YOUR OBJECTIVE
Beginning at the line containing "Given: Open the help question mark icon", repeat each line below exactly up to and including the line containing "Given: Click the compass star icon in tooltip". Do not repeat the pictures.

(Dataset entries)
+ + + +
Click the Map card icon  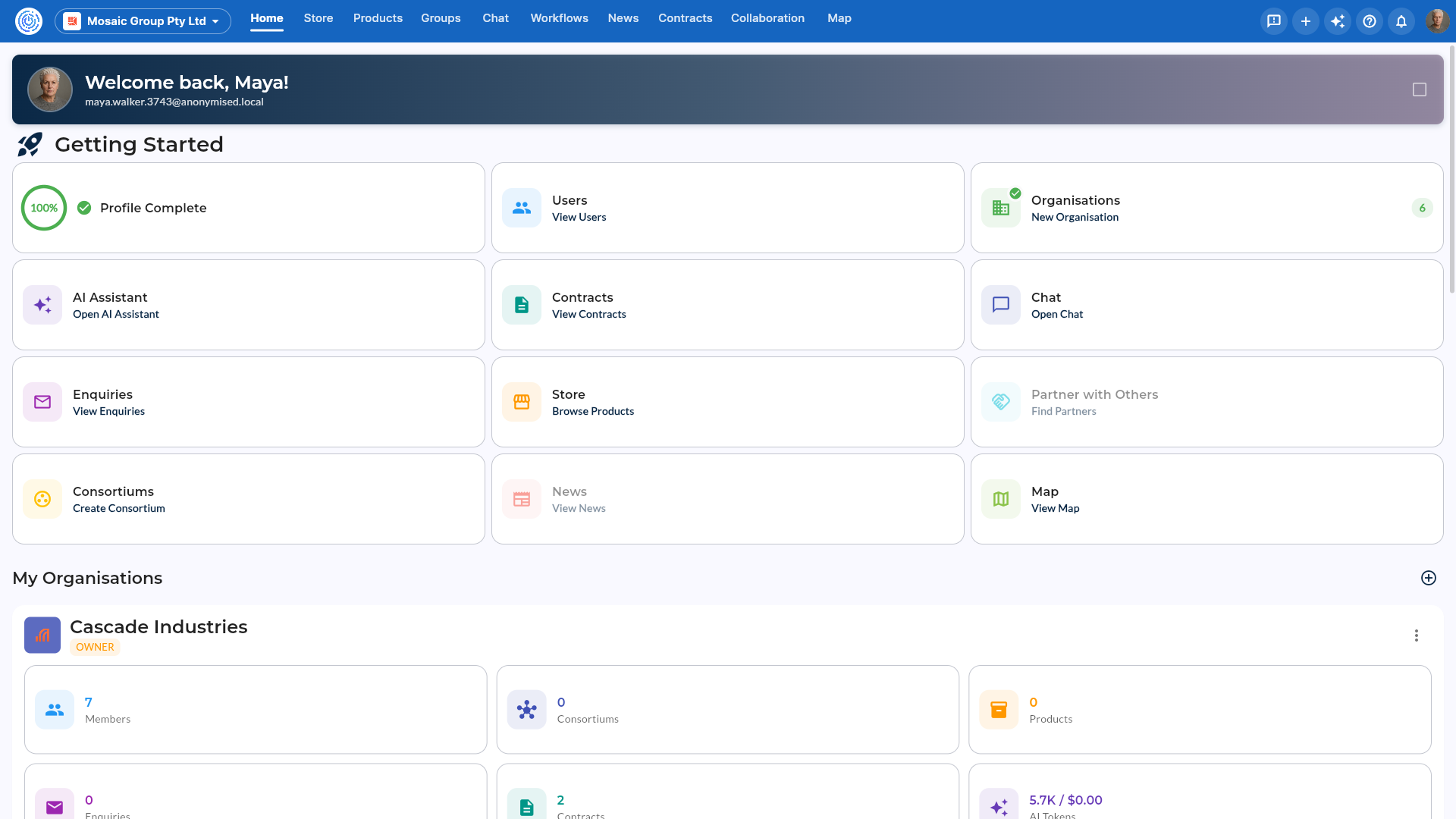click(x=1001, y=499)
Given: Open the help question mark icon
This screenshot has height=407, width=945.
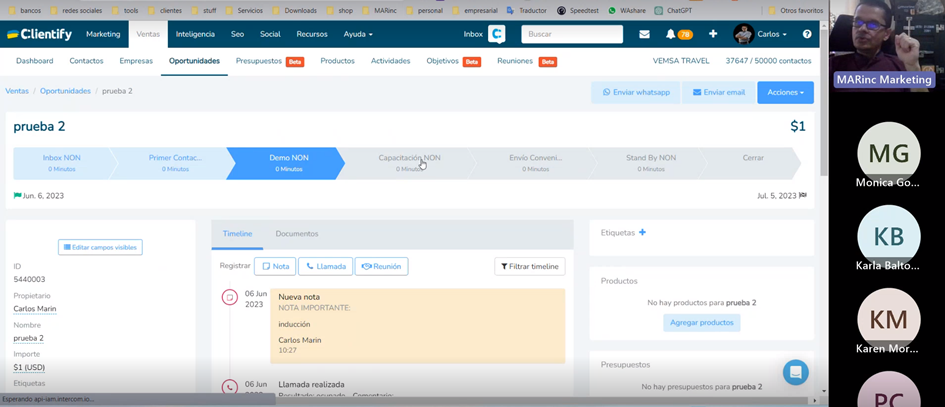Looking at the screenshot, I should coord(807,34).
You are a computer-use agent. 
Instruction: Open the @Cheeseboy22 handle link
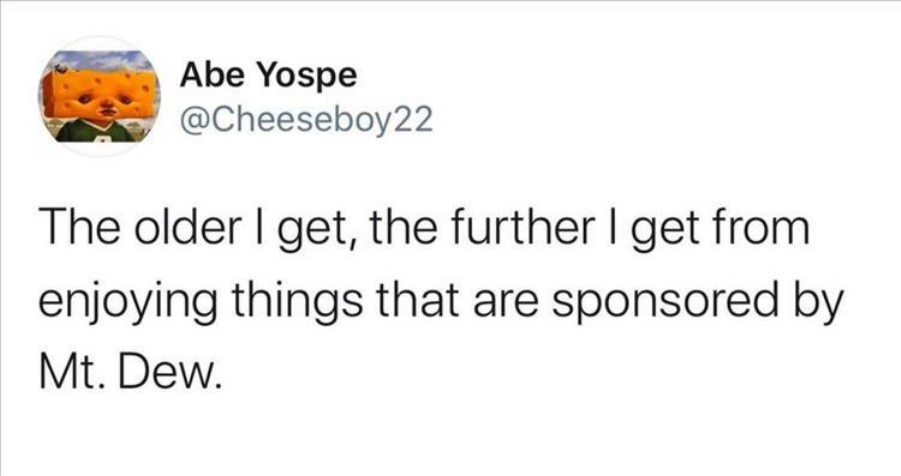point(306,120)
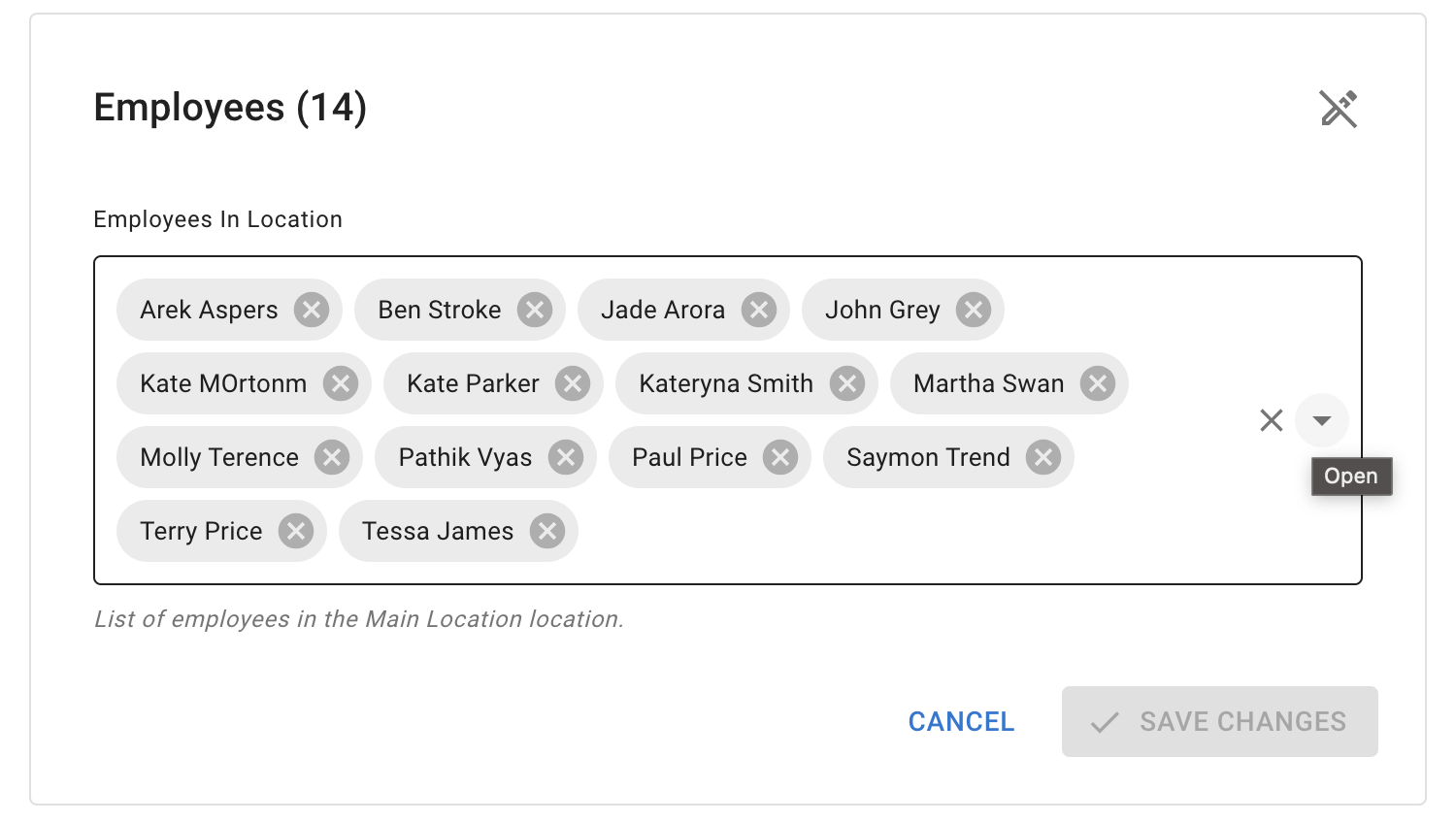Click the disabled edit pencil icon
Screen dimensions: 1456x823
click(1340, 109)
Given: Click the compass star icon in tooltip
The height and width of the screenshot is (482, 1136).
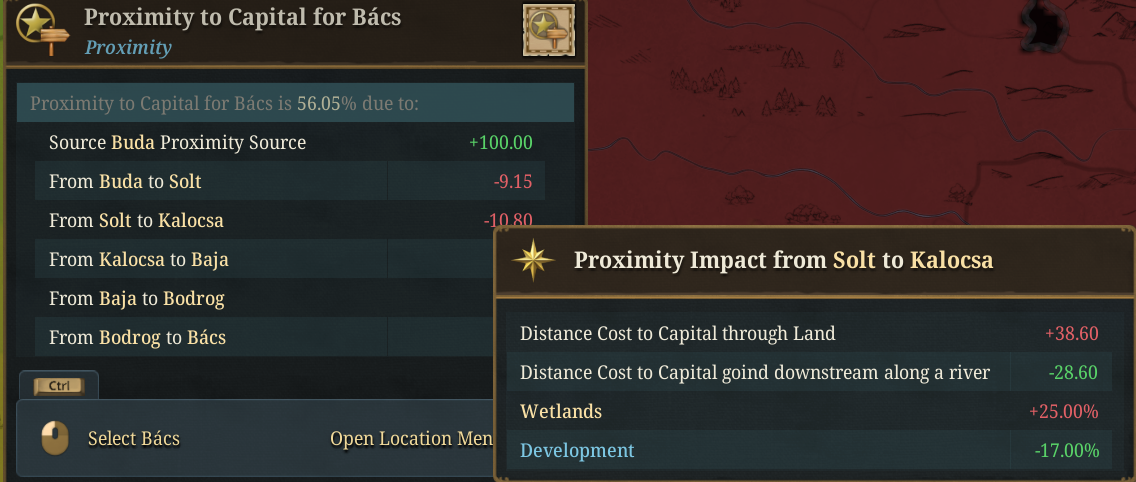Looking at the screenshot, I should point(532,259).
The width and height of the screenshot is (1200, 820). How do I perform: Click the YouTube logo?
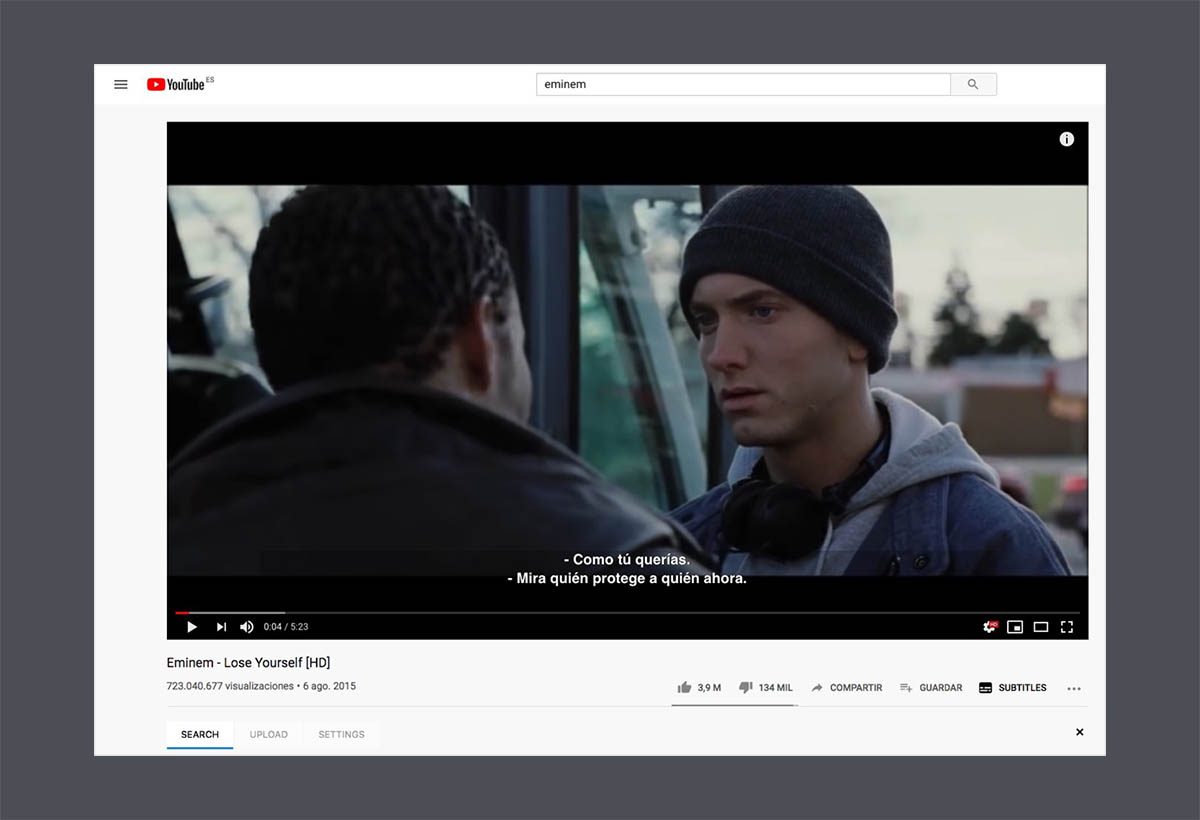[176, 85]
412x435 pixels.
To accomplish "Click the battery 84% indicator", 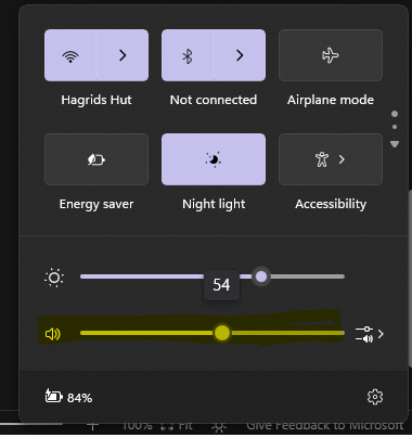I will 69,397.
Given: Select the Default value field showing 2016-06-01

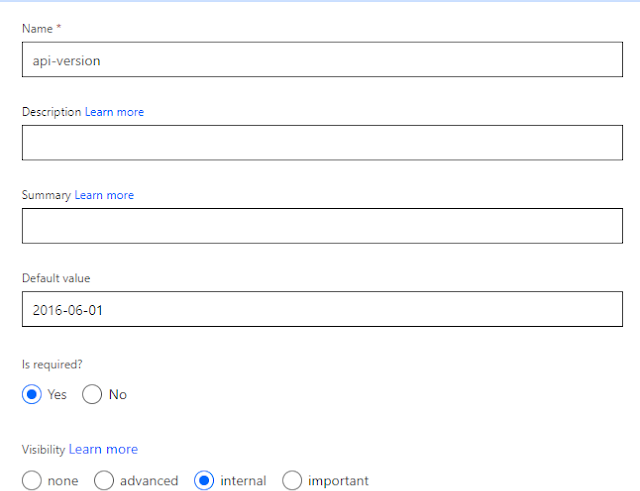Looking at the screenshot, I should pos(322,309).
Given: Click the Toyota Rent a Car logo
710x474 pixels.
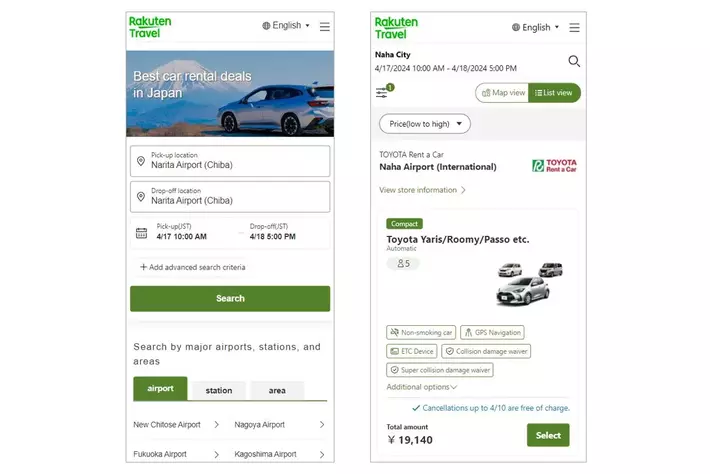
+ + + +
EXERCISE RESPONSE
Given: Open the help question mark icon
This screenshot has height=407, width=945.
Looking at the screenshot, I should coord(807,34).
You are a computer-use agent. 
Instruction: Open the @Cheeseboy22 handle link
point(306,120)
Click the disabled edit pencil icon
Screen dimensions: 1456x823
click(1340, 109)
Given: Click the compass star icon in tooltip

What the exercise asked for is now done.